But here is the problem… Comments are // for line and /* */ for block
but they ONLY count if they are NOT inside single or double quoted strings
can the RegEx in #6 and #7 be expanded to check that condition?

This pattern shows a technique as applied to #6. In short, it first attempts to match a single-quoted or double-quoted string. If it can match that, it forces the engine to move past it with (*SKIP) and fail the match with (*FAIL). The engine resumes matching at that point, effectively skipping all such quoted strings until it finds the comment.

('|")((?!\\g1).)*\\g1(*SKIP)(*FAIL)|(/{2}(.*))$

[quote=329874:@Kem Tekinay]This pattern shows a technique as applied to #6. In short, it first attempts to match a single-quoted or double-quoted string. If it can match that, it forces the engine to move past it with (*SKIP) and fail the match with (*FAIL). The engine resumes matching at that point, effectively skipping all such quoted strings until it finds the comment.

('|")((?!\\g1).)*\\g1(*SKIP)(*FAIL)|(/{2}(.*))$ [/quote]
so for block it would be

('|")((?!\\g1).)*\\g1(*SKIP)(*FAIL)|(\\/\\*[\\s\\S]*?\\*\\/)$

am I escapping more that I should?

I haven’t tried it, but it certainly looks right.

Yes, I think you are escaping more than you need. It generally doesn’t matter as long as the character you’re escaping doesn’t have a meaning to the regex engine, or the regex engine in question specifically disallows it. (PCRE as compiled into Xojo doesn’t care.) You only need to escape these characters (off the top of my head, so I may have missed something):

()[]{}*+?|^$.\\

Thanks… I will let you know how it turns out… :slight_smile:

I am not sure if this is considered improper on this forum (because it is more a Regex question than answering Dave’s question) , but I have a question about the Tekinay Regex string.

why is not this (seemingly simpler) formulation satisfactory?

('|").*?\\g1(*SKIP)(*FAIL)|(/{2}(.*))$

Basically why this required

('|")((?!\\g1).)*\\g1

instead of just

('|").*?\\g1

not inappropriate at all,… Since RegEx is used extensively within Xojo…
It is just something I have a difficult time wrapping my head around…

As a general rule, you should avoid the .* structure in favor of what you’re truly trying to match. In this case, for example, that pattern should work for a single-line quote (which may be appropriate here) but not for a multi-line one. You’d have to turn on the right regex switch so . could match end-of-line or use some other technique like [\\s\\S]*.

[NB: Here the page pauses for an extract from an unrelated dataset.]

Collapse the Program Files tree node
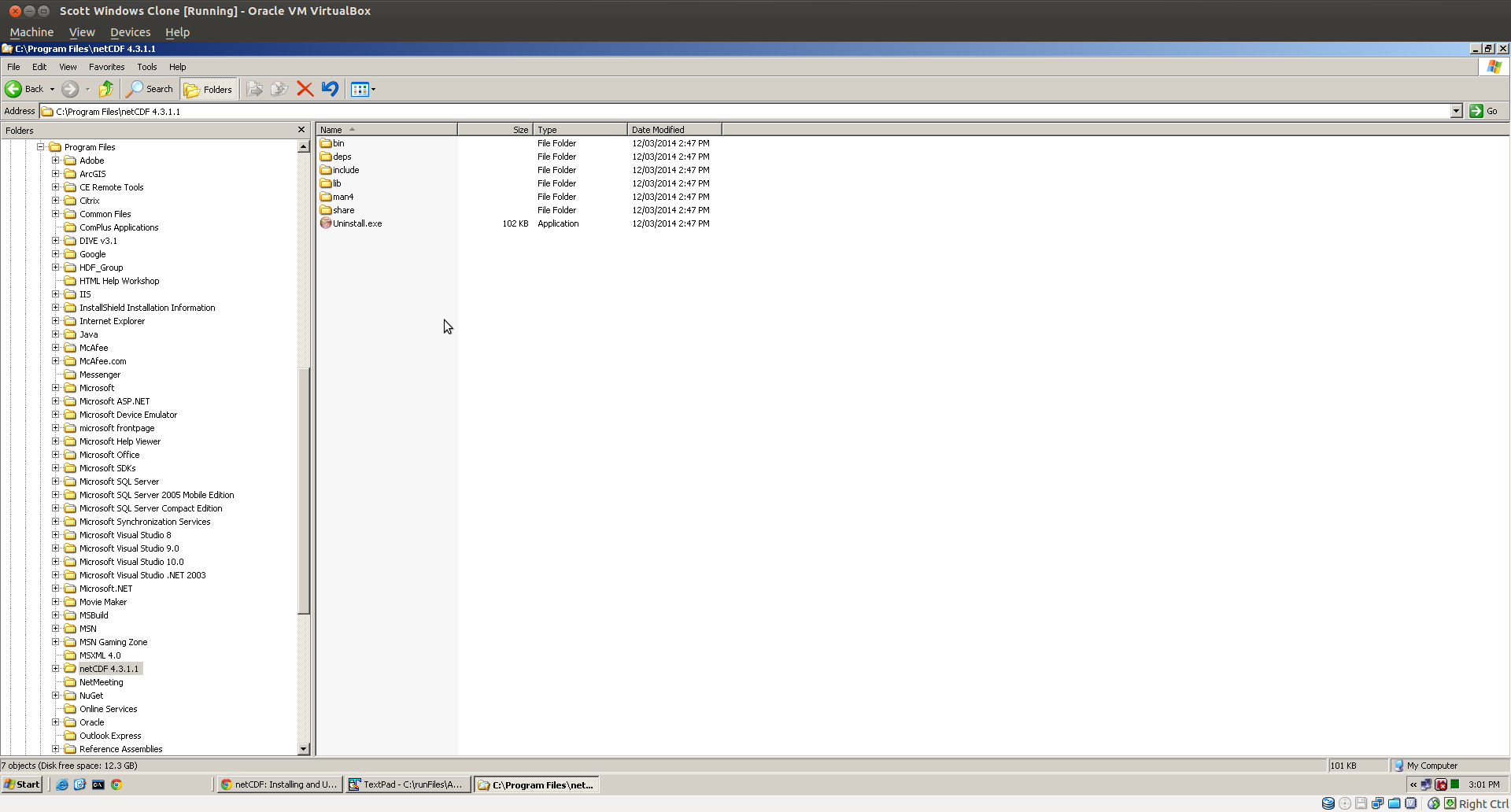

To sum up, you’re right, that would probably work just fine since this is a fairly simple pattern, but as a practice, you should avoid .* and it’s implications. In this case, we want to match anything that’s not the opening quote character, so that’s how I wrote it.

FYI… Kem… I haven’t had a chance to get back to this particular issue… my Beta testers found other things for me to focus on first :slight_smile: